Provider lack of familiarity with the evidence supporting the use of perioperative multimodal analgesia and general lack of information regarding multimodal agents had been identified as major barriers to adoption of multimodal analgesia during the planning phases of the intervention. However, these knowledge barriers could not be comprehensively tackled with one presentation. Therefore, the resident project leaders decided to build on the initial departmental educational presentation and address these knowledge barriers using a longitudinal approach. For each multimodal medication, they created an infographic document, which provided detailed but digestible information about pharmacology, dosing, adverse effects and contraindications and also highlighted key evidence demonstrating the potential benefits of the multimodal agent. The residents disseminated a new multimodal agent infographic to the department via email approximately every 6–8 weeks. These infographics were also made available on the departmental website.
Feedback reports
The resident project leaders presented data on compliance with the multimodal protocol at departmental conferences on a quarterly basis and emailed departmental performance reports to all providers on a monthly basis. Our departmental informatics team queried the electronic health record to provide monthly raw data reports on the use of the multimodal agents specified in the project protocol for all patients meeting our inclusion criteria. This raw data was then analysed by the resident project leaders to determine monthly compliance with the protocol.
Improved access to multimodal medications
In July 2019, dexmedetomidine was made available in the anaesthesia medication carts located in every operating room, allowing providers quick access to this medication.

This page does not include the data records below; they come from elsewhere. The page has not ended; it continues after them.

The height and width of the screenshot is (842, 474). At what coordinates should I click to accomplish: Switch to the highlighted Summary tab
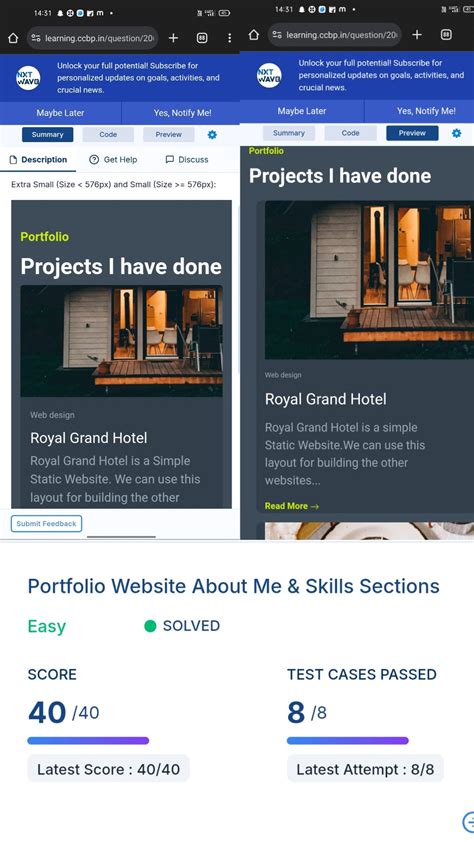pos(47,135)
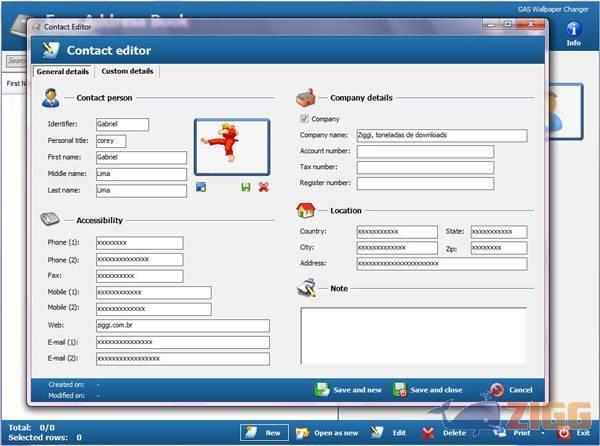Image resolution: width=600 pixels, height=446 pixels.
Task: Click the load picture icon below photo
Action: [201, 187]
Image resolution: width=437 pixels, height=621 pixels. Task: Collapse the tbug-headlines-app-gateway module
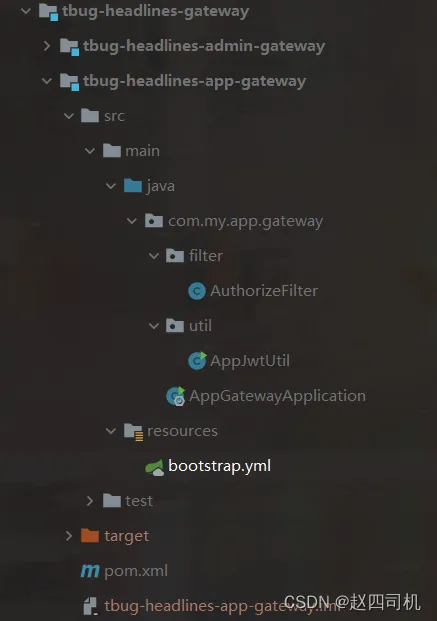[47, 81]
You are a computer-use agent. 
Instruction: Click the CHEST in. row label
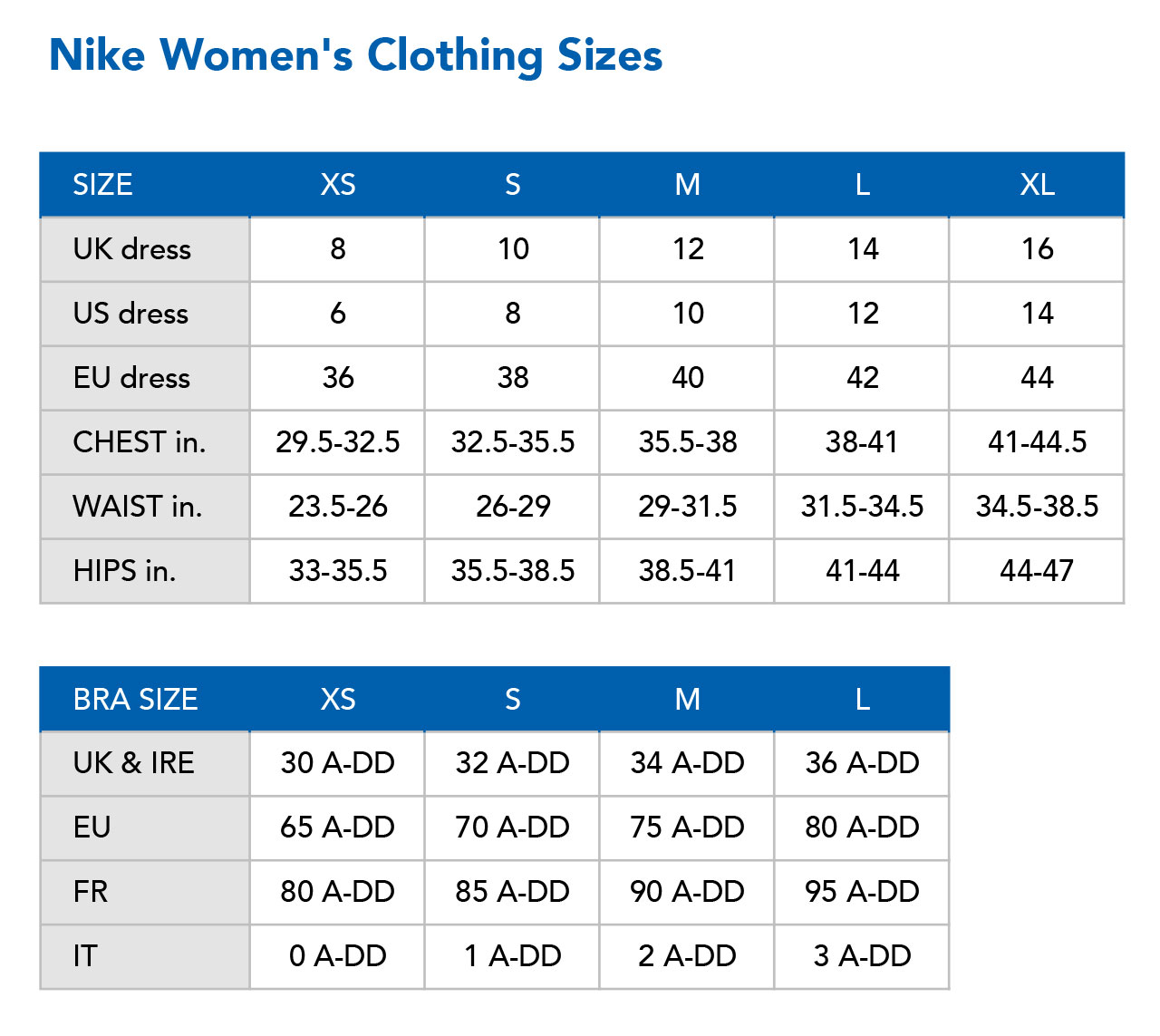pyautogui.click(x=139, y=442)
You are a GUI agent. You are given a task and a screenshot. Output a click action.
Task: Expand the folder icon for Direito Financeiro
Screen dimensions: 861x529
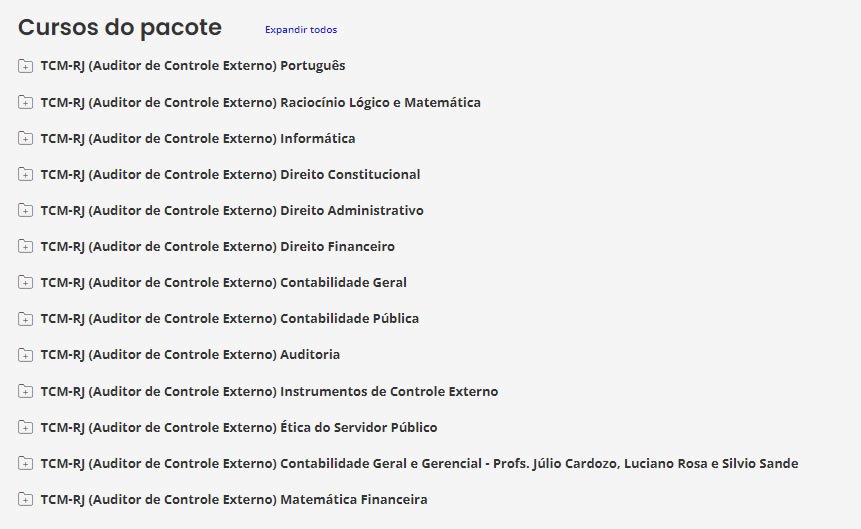point(25,247)
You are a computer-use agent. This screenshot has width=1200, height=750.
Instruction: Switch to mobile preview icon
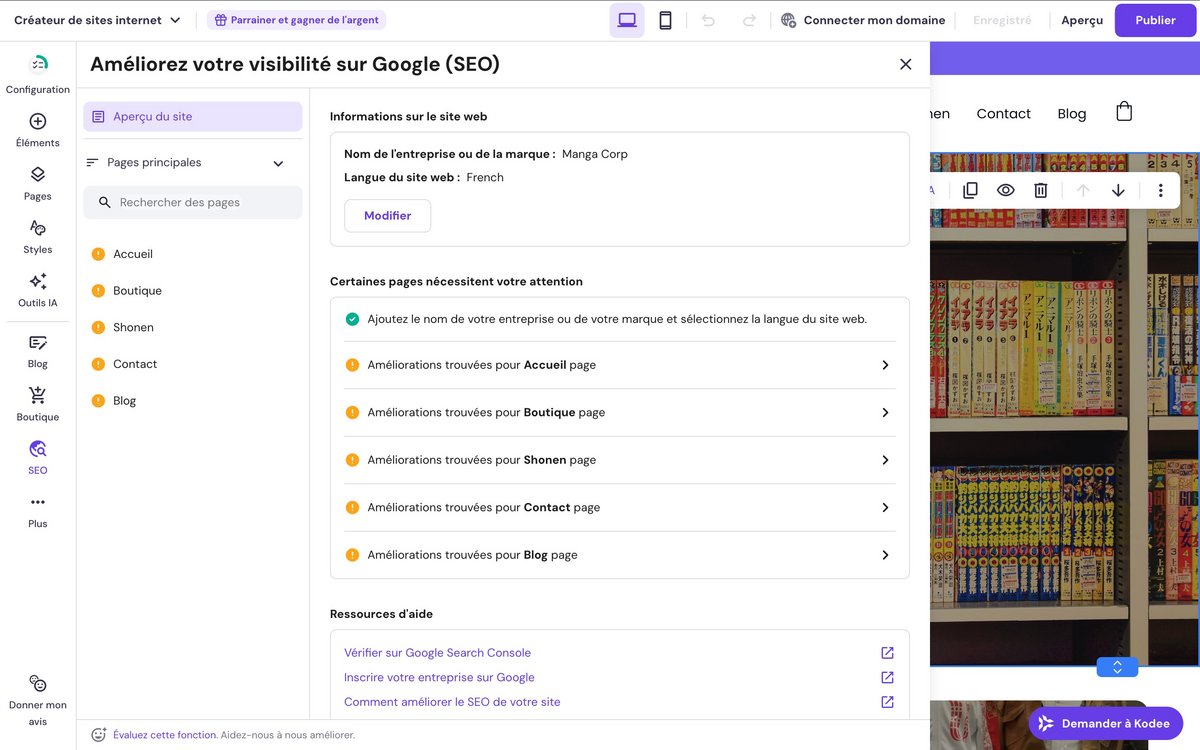coord(665,20)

Prior to July 2019, anaesthesia providers had to place an order for dexmedetomidine, wait for pharmacy to fulfil the order and arrange for an anaesthesia technician to pick up the order. Infrastructure already in place prior to the intervention included a preoperative order panel to make ordering acetaminophen, celecoxib, diclofenac and gabapentin easier; Medfusion infusion pump (Smiths Medical, Plymouth, Minnesota, USA) profiles with appropriate units and dose ranges for all intraoperative analgesic infusion medications; and ready availability of ketamine, dexamethasone, lidocaine, magnesium and ketorolac.
Measured metrics
The quality improvement project started on 1July 2019 and ended 30 June 2020. A 1-year baseline period (1 July 2019–30 June 2019) was selected to adjust for trends prior to the intervention. We tracked a process metric measuring compliance with the use of multimodal analgesia consistent with the project criteria. The primary outcome, oral morphine equivalents (OME) use intraoperatively, in the PACU and 48 hours postoperatively, was chosen to measure clinical change associated with intervention implementation. Intraoperative OMEs were normalised to case length by reporting as OME per hour. Pain scores in the PACU and up to 48 hours postoperatively were measured as a balancing metric. As a surrogate measure for postoperative nausea and vomiting (PONV), use of antiemetics (aprepitant, fosaprepitant, haloperidol (≤2 mg), ondansetron, prochlorperazine, promethazine) in the PACU and 48 hours postoperatively were abstracted.